В ту ночь они наконец обрели друг друга. И это была первая ночь их настоящей любви. Сначала все было как всегда. Джек обнимал Эдди и ощущал ее родное тело. Он положил ее на спину, не переставая целовать, погрузил свои пальцы в ее роскошные волосы и вдруг ощутил, что она впервые прильнула к его груди. И вместо того чтобы перевернуть его на спину как обычно, все сильнее прижимала Джека к себе. И прежде чем он понял, что происходит, он уже вошел в нее. Они впервые стали любовниками. Это было, как пожар, который угрожал их спалить.

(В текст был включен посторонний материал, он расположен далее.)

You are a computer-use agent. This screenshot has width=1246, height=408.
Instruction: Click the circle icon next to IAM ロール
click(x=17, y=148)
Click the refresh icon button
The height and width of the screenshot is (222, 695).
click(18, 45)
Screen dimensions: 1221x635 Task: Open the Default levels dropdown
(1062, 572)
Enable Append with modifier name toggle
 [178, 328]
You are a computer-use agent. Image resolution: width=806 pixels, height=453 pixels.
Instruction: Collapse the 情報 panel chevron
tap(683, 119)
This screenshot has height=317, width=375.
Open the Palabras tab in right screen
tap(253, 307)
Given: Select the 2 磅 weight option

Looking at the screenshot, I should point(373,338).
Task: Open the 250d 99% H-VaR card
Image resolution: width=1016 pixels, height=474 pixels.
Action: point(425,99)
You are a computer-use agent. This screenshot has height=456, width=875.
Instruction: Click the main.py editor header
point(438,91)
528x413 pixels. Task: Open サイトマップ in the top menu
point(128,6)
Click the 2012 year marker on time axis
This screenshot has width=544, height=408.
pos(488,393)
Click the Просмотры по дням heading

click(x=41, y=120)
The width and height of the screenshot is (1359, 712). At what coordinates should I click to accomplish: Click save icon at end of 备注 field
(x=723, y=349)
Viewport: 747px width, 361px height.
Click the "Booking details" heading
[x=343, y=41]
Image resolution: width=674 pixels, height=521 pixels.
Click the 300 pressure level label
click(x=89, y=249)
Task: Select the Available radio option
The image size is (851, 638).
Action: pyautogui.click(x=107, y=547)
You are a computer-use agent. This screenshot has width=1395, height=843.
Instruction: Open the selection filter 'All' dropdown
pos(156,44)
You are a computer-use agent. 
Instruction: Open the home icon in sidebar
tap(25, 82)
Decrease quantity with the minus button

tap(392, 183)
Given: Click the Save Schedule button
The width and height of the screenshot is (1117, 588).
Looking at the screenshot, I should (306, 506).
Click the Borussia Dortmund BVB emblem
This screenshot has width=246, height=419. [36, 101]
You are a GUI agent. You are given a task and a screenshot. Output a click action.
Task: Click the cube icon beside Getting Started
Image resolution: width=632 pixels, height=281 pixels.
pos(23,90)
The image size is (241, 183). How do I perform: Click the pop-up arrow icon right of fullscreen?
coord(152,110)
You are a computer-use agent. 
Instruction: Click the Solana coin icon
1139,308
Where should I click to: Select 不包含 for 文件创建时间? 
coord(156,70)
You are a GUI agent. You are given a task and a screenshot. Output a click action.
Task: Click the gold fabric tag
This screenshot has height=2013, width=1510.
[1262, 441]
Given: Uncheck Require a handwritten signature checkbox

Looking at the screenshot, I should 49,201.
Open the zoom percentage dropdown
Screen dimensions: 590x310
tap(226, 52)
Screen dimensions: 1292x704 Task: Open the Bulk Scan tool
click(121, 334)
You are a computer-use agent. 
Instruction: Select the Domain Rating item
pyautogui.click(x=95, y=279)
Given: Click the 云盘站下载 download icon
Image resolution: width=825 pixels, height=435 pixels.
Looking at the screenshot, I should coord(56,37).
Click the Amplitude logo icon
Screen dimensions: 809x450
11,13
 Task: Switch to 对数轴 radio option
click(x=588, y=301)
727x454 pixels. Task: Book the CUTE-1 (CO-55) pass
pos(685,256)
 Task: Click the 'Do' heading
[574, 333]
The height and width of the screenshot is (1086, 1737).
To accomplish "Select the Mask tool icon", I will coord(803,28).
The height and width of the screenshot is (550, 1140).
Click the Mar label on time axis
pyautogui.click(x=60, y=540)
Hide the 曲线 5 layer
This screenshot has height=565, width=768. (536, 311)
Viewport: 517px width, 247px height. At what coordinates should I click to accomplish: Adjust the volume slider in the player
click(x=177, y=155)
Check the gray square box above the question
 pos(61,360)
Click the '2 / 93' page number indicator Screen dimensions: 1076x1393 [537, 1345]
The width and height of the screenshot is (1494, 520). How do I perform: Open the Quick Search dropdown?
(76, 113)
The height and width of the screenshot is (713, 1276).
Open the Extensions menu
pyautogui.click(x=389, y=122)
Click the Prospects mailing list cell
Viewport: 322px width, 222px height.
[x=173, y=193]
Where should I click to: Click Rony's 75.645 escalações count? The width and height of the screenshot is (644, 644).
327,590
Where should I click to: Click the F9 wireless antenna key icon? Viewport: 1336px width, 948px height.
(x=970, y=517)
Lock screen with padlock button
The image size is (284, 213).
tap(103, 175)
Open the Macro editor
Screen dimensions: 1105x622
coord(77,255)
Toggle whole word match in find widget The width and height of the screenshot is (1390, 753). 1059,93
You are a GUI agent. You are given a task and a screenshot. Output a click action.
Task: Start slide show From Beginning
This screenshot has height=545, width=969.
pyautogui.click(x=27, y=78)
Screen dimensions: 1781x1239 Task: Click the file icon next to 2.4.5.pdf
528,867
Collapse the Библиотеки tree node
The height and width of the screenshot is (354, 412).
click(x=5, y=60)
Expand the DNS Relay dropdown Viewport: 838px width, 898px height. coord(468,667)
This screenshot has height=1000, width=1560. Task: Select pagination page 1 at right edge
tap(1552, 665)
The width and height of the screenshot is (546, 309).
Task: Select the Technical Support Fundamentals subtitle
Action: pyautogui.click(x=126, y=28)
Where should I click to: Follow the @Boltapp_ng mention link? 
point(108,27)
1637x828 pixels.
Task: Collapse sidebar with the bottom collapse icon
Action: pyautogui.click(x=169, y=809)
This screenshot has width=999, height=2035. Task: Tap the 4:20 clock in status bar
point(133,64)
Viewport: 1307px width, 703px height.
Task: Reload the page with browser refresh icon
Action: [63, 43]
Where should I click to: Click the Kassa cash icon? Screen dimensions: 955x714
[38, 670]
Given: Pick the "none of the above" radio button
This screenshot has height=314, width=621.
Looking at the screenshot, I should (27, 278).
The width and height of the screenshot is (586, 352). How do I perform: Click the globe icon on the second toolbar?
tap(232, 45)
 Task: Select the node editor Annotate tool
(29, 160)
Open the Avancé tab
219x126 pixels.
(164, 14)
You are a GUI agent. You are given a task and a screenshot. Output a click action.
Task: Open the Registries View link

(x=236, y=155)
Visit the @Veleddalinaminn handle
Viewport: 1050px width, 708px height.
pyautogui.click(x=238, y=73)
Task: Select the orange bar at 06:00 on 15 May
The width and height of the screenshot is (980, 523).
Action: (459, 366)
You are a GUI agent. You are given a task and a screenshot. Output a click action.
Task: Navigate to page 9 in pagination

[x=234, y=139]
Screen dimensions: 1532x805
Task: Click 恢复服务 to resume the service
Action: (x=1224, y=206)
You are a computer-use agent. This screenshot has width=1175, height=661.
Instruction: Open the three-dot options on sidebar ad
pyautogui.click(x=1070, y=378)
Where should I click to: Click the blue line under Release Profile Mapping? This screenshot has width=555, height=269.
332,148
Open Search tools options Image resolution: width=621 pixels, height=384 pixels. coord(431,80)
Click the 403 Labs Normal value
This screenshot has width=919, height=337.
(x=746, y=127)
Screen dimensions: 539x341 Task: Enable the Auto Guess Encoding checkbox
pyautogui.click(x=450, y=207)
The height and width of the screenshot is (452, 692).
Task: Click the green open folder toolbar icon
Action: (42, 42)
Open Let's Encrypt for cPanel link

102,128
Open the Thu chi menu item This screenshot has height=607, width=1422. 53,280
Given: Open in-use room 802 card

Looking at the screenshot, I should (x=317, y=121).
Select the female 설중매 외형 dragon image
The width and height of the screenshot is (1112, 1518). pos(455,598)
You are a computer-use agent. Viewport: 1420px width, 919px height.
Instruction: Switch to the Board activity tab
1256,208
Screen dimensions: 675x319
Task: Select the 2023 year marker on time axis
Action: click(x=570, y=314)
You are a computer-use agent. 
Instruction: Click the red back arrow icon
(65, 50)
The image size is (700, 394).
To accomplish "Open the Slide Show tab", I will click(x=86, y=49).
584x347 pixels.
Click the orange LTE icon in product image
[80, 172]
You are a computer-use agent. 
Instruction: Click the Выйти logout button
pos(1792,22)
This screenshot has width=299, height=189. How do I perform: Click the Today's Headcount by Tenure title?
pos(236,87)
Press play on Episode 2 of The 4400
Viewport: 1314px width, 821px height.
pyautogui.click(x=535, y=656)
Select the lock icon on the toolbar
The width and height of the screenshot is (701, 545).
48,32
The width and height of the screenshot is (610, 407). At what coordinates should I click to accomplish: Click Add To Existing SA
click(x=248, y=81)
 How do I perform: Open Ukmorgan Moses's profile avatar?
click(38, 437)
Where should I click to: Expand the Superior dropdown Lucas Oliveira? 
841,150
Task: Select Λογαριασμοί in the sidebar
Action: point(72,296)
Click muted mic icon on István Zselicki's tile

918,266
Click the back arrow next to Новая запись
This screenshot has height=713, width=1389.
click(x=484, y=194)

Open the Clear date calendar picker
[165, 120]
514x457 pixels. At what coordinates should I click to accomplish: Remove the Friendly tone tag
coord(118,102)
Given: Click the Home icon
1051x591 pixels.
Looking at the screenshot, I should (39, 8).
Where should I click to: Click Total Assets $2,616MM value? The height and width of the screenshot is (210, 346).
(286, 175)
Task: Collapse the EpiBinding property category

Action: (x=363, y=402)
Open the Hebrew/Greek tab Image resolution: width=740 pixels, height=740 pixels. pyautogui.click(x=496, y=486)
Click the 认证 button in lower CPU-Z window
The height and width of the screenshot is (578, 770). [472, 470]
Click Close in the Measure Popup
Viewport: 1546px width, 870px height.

Огонь, целый факел, запылал в их сердцах. Эйхорд попробовал поцеловать ее, а она его, поцеловать по-настоящему, и получилось так, будто они целуются впервые. Все было впервые. Они старались слиться друг с другом, их движения усиливались, их губы соединялись, а огонь разгорался все жарче — настоящий сноп огня! Он обжигал их, и они кричали от страсти. Он кончил. Это произошло так быстро, или ей так показалось, но, когда он кончил, она все продолжала стонать: “О нет, о-о, пожалуйста!” Она крепко обняла его и снова начала двигаться, тихонько всхлипывая, издавая животные звуки. И опять все началось сначала. Она вспотела, и он слышал ее страстный шепот: “О Господи, этот огонь такой жаркий!”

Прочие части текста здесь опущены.